# The problem
In the entries that follow, find the line containing "This screenshot has height=628, width=959." and the line containing "the ST3500413AS JC45", then retype exactly the lines from the first through the second, pictures excluded.

*** Opening Given data ***

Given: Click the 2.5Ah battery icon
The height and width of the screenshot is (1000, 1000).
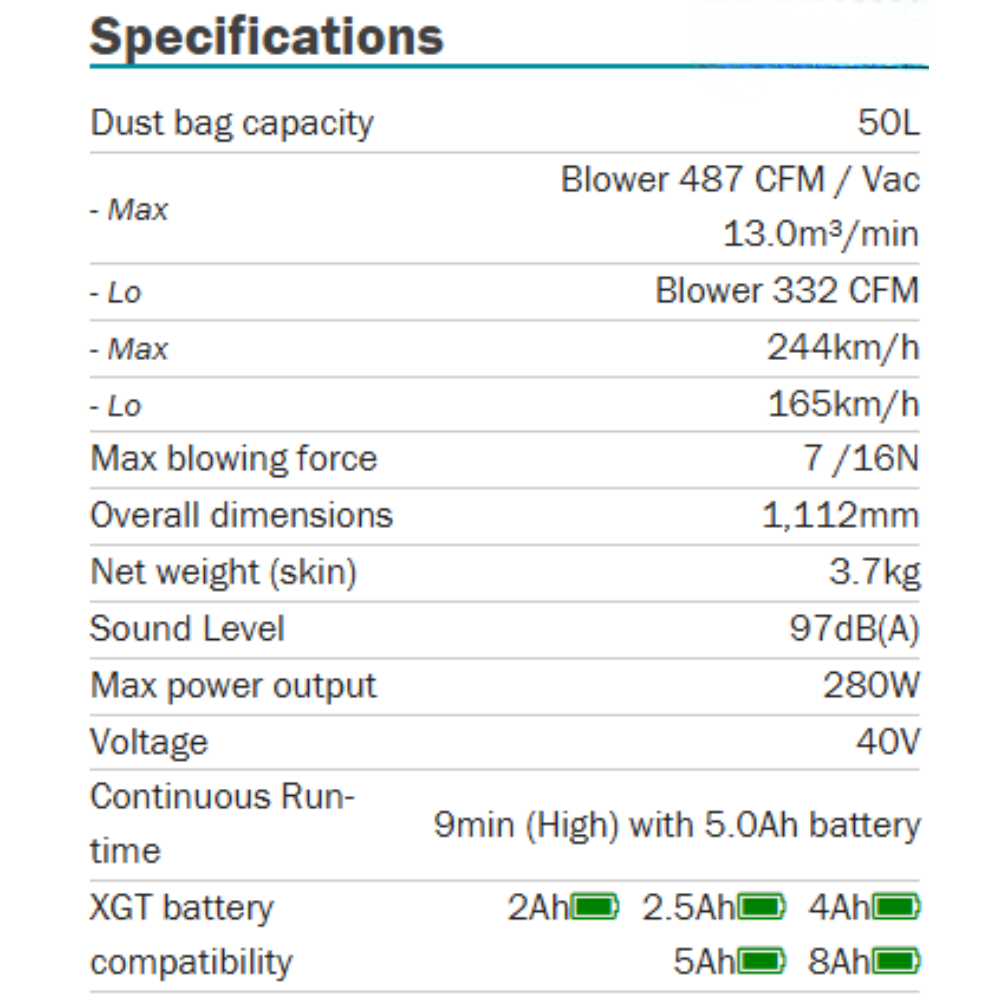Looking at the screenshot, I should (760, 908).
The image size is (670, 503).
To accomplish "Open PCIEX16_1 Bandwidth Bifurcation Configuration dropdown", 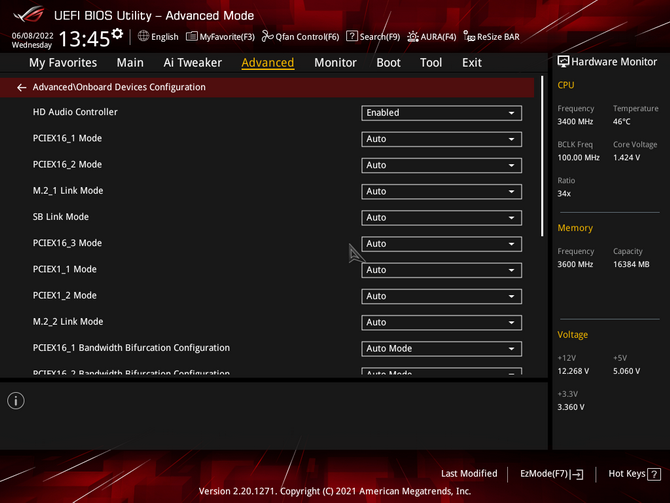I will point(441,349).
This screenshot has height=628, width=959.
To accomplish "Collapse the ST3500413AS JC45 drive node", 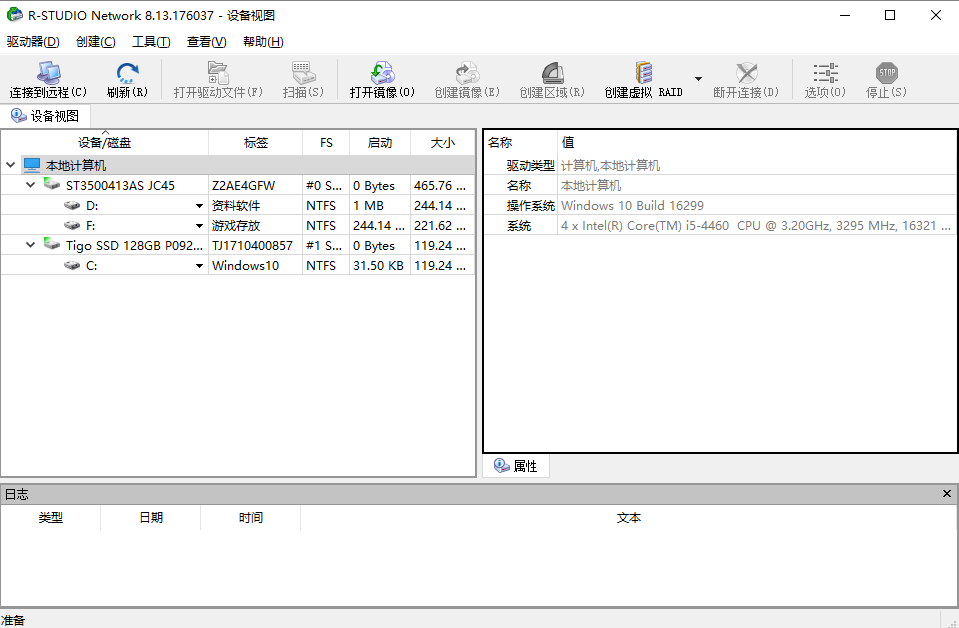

*** Closing Given data ***
*** Opening Given data ***

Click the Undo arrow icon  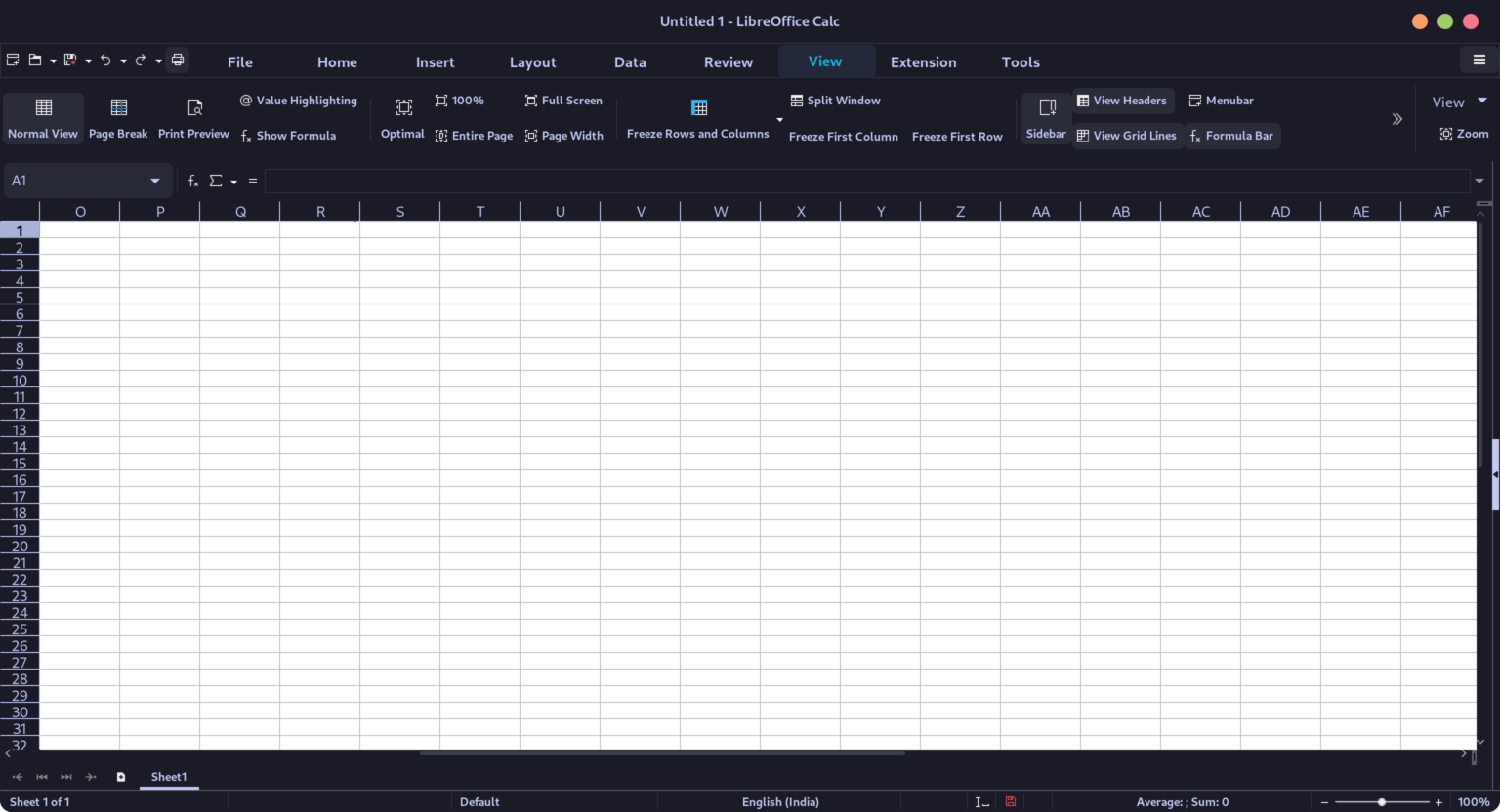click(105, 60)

*** Closing Given data ***

# Exercise output
This screenshot has height=628, width=959.
To accomplish "Collapse the ST3500413AS JC45 drive node", 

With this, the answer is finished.